La sentenza sul caso sollevato da quattro entità attive nel settore dei prodotti vegetali e vegani

Qualora non abbia adottato una denominazione legale, uno Stato membro non può vietare l’uso di termini tradizionalmente associati ai prodotti di origine animale per designare un prodotto contenente proteine vegetali. Lo ha stabilito la Corte di giustizia dell’Ue, in una sentenza sul caso sollevato dall’Association Protéines France, l’Union vegetarienne européenne (EVU), l’Association végétérienne de France (AVF) e la società Beyond Meat Inc., quattro entità attive nel settore dei prodotti vegetali e vegani, che contestano un decreto adottato dal governo francese al fine di tutelare la trasparenza delle informazioni relative agli alimenti nel commercio. A loro avviso, tale decreto, che vieta, per designare prodotti trasformati contenenti proteine vegetali, l’uso di denominazioni quali «steak» o «salsiccia», senza e anche con l’aggiunta di precisazioni complementari quali «vegetale» o «di soia», viola il regolamento Ue n. 1169/2011. Tali enti hanno quindi chiesto al Consiglio di Stato francese l’annullamento del decreto controverso. Nutrendo dubbi quanto alla conformità di tale decreto francese con questo regolamento dell’Unione, detto giudice ha sottoposto alla Corte varie questioni pregiudiziali relative all’interpretazione di tale regolamento.

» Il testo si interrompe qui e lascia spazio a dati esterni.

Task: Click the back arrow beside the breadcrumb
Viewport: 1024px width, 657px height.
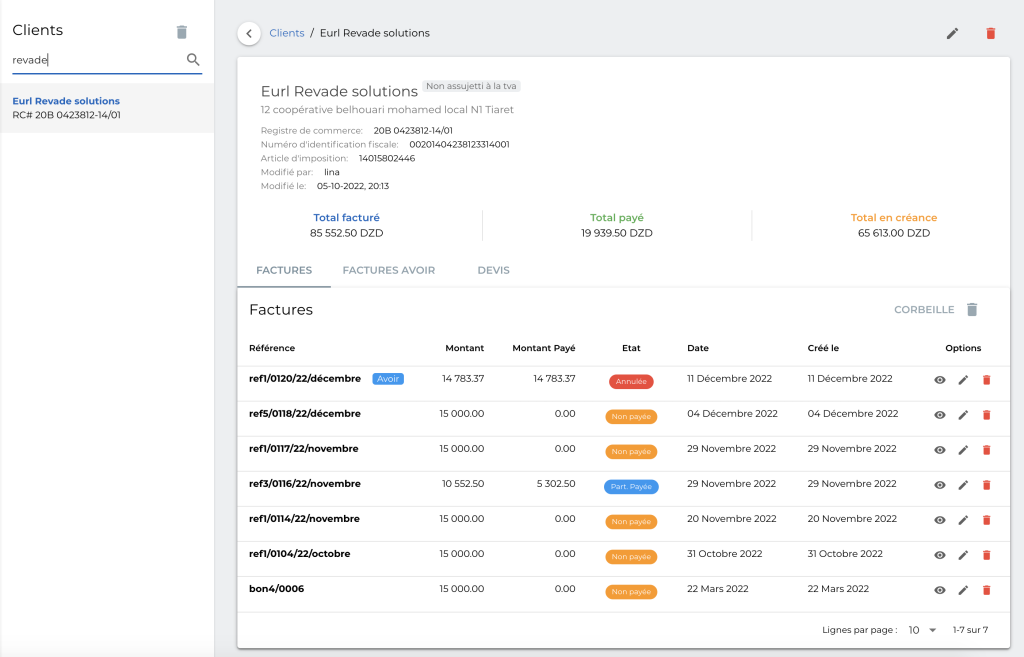Action: (x=248, y=32)
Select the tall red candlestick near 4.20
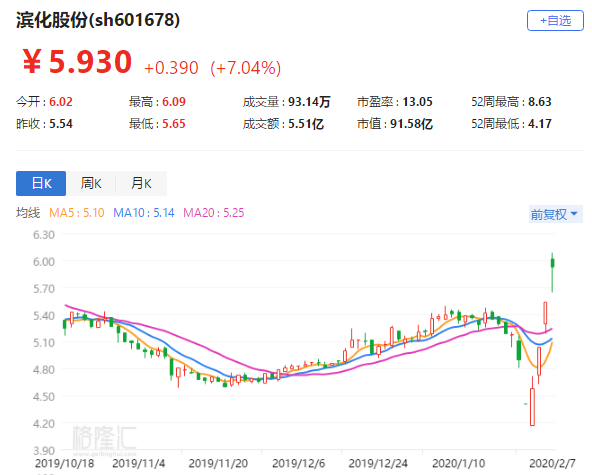The width and height of the screenshot is (592, 475). 532,401
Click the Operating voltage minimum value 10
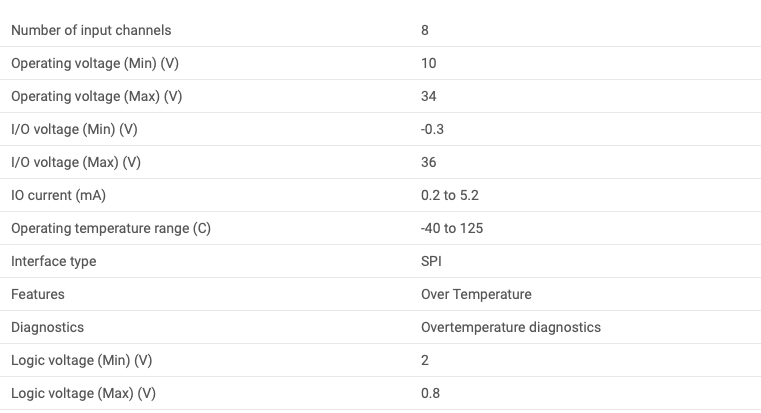The width and height of the screenshot is (761, 413). [429, 63]
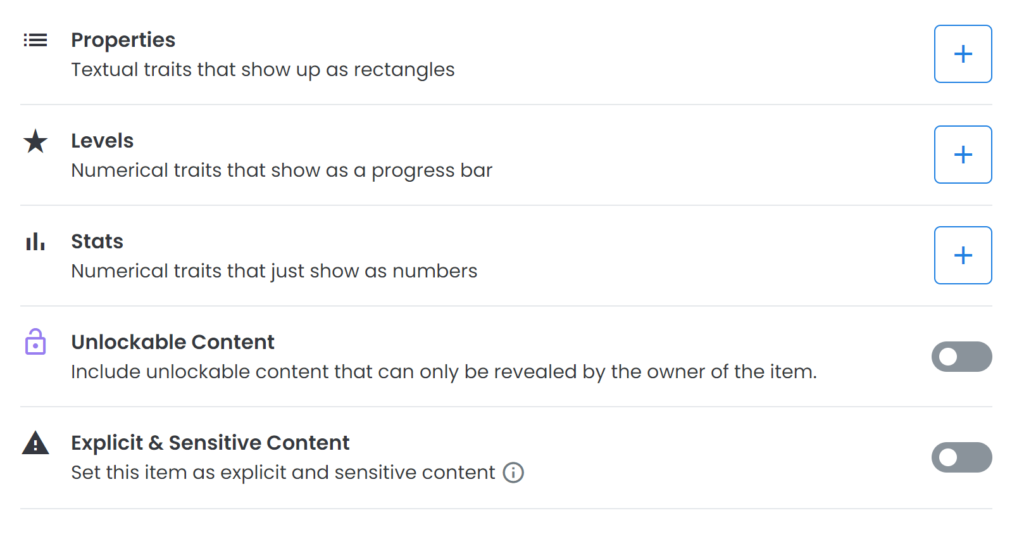Click 'Numerical traits that show as a progress bar'
The width and height of the screenshot is (1024, 534).
[x=281, y=170]
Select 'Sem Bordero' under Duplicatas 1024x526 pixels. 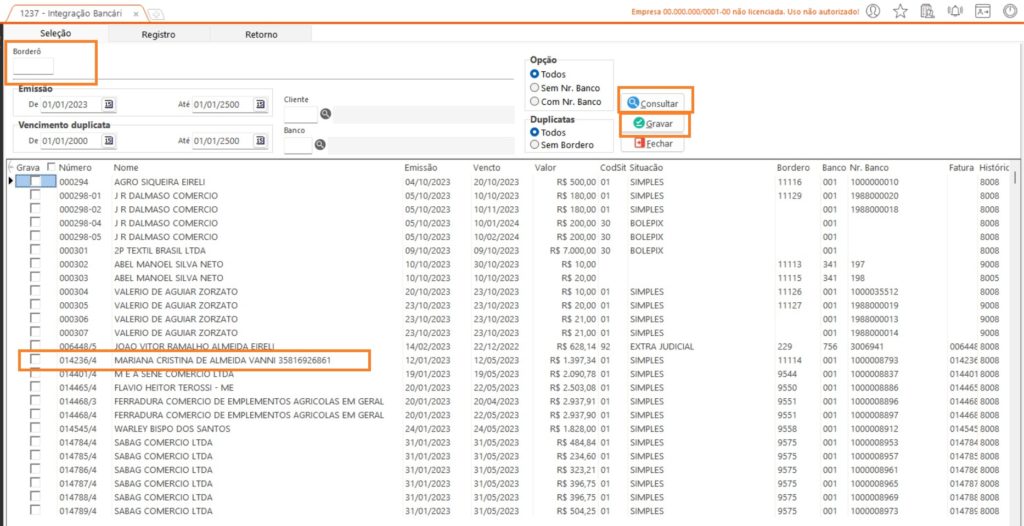pyautogui.click(x=535, y=145)
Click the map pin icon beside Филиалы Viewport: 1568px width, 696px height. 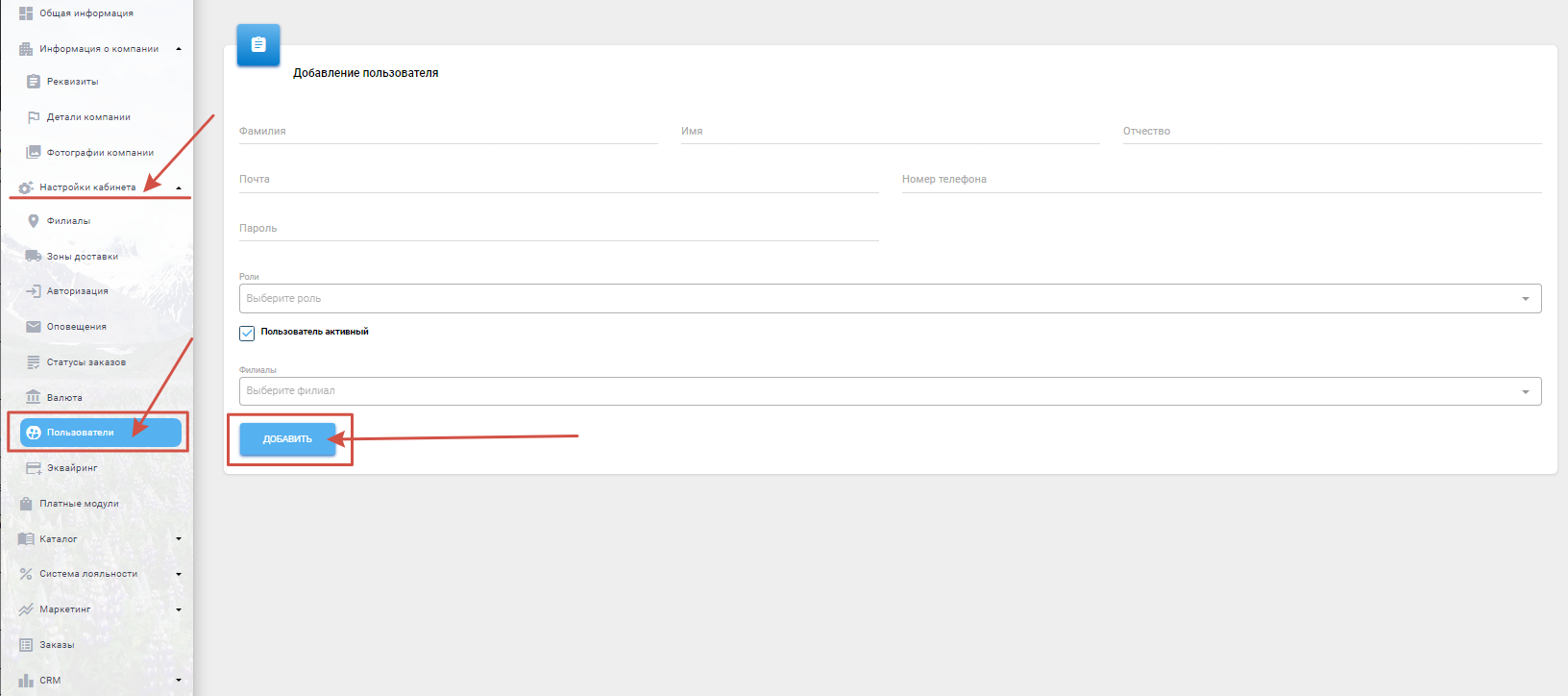pos(34,221)
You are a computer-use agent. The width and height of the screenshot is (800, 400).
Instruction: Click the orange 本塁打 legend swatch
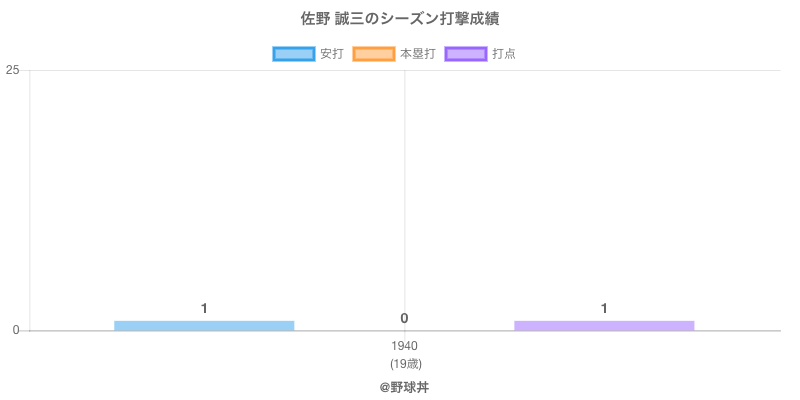point(373,54)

Nella sua sentenza, la Corte statuisce che il diritto dell’Unione istituisce una presunzione relativa in forza della quale le informazioni fornite secondo le modalità prescritte dal regolamento europeo tutelano sufficientemente i consumatori, anche in caso di sostituzione totale del solo componente o ingrediente che questi ultimi possono attendersi di trovare in un alimento designato con una denominazione usuale o con una denominazione descrittiva contenente determinati termini. Essa precisa che uno Stato membro può certamente adottare una denominazione legale, che consiste nell’associare un’espressione specifica ad un determinato alimento. Tuttavia, una misura che si limiti a vietare l’uso di determinati termini per designare alimenti che presentano determinate caratteristiche (composizione ecc.) non equivale a una misura in forza della quale gli alimenti devono rispettare determinate condizioni per poter essere designati con termini utilizzati come denominazione legale. Infatti, solo quest’ultima misura consente di garantire la tutela del consumatore, che deve poter partire dal principio che un alimento designato da una data denominazione legale soddisfa le condizioni specificamente previste per l’uso di quest’ultima.